Malgré les appels à la désescalade, le M23 poursuit son avancée et les forces congolaises tentent de résister. Le spectre d’un embrasement généralisé inquiète de plus en plus.Le portugais Guterres met en garde et appelle à l’unité. « Nous sommes à un moment critique et il est temps de s’unir pour la paix », a-t-il insisté dans sa déclaration.
« Des centaines de milliers de personnes sont en train de se déplacer, alors que des sites accueillant des déplacés au nord de la ville ont été pillés, détruits ou abandonnés », a alerté Guterres.
Antonio Guterres a annoncé sa participation à une réunion de l’Union africaine la semaine prochaine à Addis-Abeba, consacrée à la situation sécuritaire en RDC. “Il est temps que tous les signataires de l’Accord-cadre de paix, de sécurité et de coopération honorent leurs engagements”, a-t-il rappelé.
Le système de santé, déjà fragile, est totalement submergé. L’accès aux services essentiels comme l’eau, l’électricité et Internet est devenu extrêmement limité. L’ONU fait également état de graves violations des droits humains.
« Nous avons d’innombrables informations faisant état de violences sexuelles, de recrutements forcés et de perturbations de l’aide vitale », a déploré le secrétaire général.
La situation sécuritaire se détériore dans l’Est du pays . Après avoir fait leur entrée dans Goma, la capitale du Nord-Kivu, le groupe terroriste M23 et les troupes rwandaises ont lancé une nouvelle offensive dans le Sud-Kivu, malgré un cessez-le-feu unilatéral décrété unilatéralement le 5 février.
Selon nos confrères d’Actualité.cd , dans le territoire de Kalehe, les combats se sont intensifiés dans les villages de Bushushu et Nyamukubi, pourtant déjà lourdement touchés par des inondations meurtrières en mai 2023. “Les affrontements s’intensifient à Bushushu entre les forces gouvernementales et les VDP contre le M23”, rapporte la société civile locale.
Un responsable administratif du territoire de Kalehe confirme la montée en tension : “L’ennemi n’a pas évolué, mais il a renforcé ses positions à Bushushu. Notre armée s’est aussi renforcée”. Selon plusieurs sources, les rebelles du M23 auraient été stoppés à Bushushu après avoir conquis Nyamukubi et Lushebere.
Les combats ont déjà causé au moins 2 900 morts à Goma, selon un dernier bilan de l’ONU, et le nombre de victimes pourrait encore s’alourdir. Face à cette situation dramatique, Kinshasa appelle la communauté internationale à sanctionner Kigali, accusé de soutenir activement le M23. Pour l’instant, ces demandes restent sans effet.

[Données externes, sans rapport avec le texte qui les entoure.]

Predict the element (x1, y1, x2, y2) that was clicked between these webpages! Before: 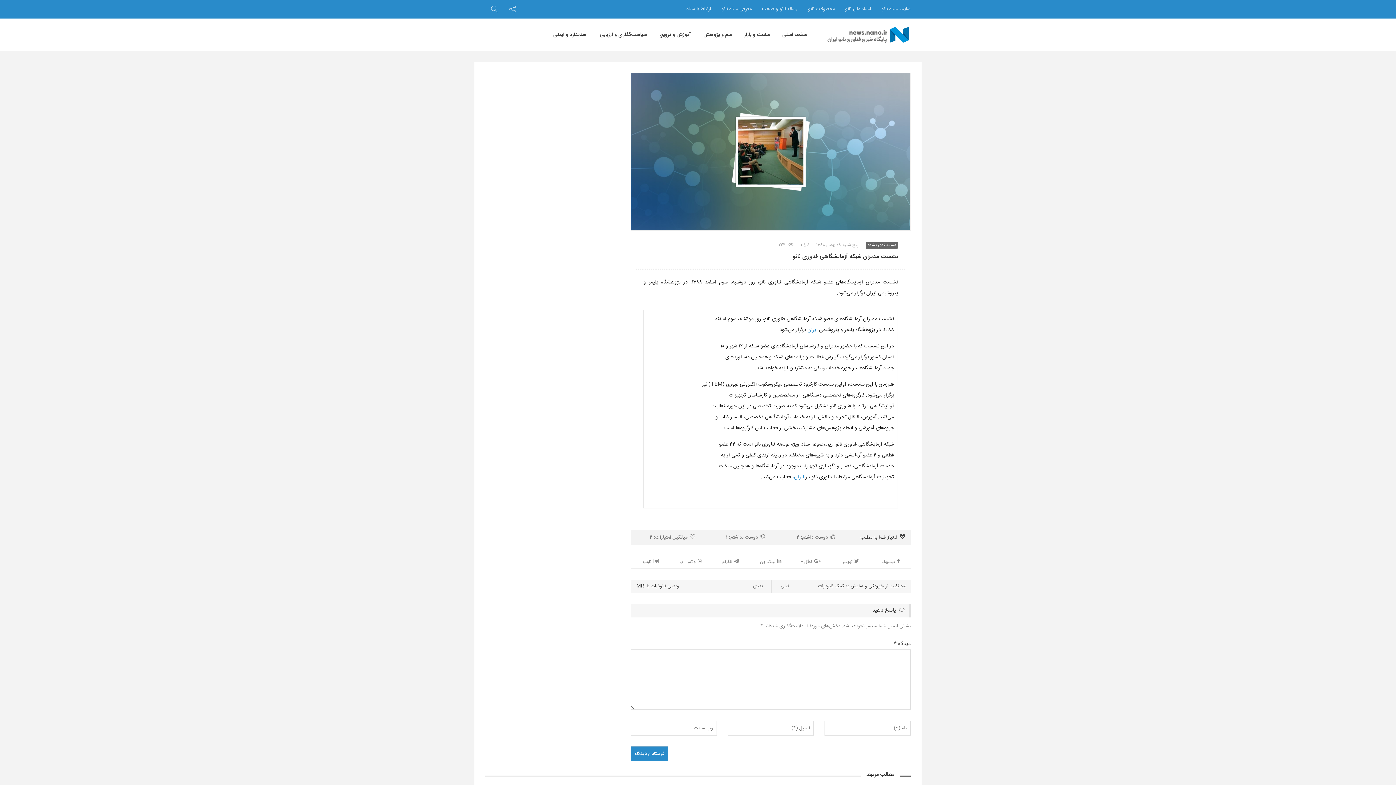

Le Conseil des droits de l’Homme de l’ONU doit se réunir en urgence ce vendredi, à la demande du gouvernement congolais, pour examiner la crise. “Le conflit continue de faire rage au Sud-Kivu et risque de se propager à toute la région”, a averti Antonio Guterres, inquiet des conséquences humanitaires et sécuritaires de cette escalade.
Un dialogue national initié par l'Église
La situation semble hors de contrôle sur le terrain, des initiatives pour un retour à la paix émergent. Les Églises catholique et protestante se sont mises en avant. Ils ont annoncé leur intention d’organiser un dialogue national. Ces assises devraient réunir tous les acteurs politiques et de la société , y compris les belligérants du M23. Pourtant, négocier avec ces terroristes va à l’encontre de la position du président Félix Tshisekedi, qui refuse tout contact avec les rebelles. Reste à savoir s’il pourrait revoir sa décision au prix et au nom de la paix.
Alors que le Rwanda est pointé du doigt pour son rôle dans le conflit, l’absence de sanctions internationales renforce le sentiment d’isolement de Kinshasa.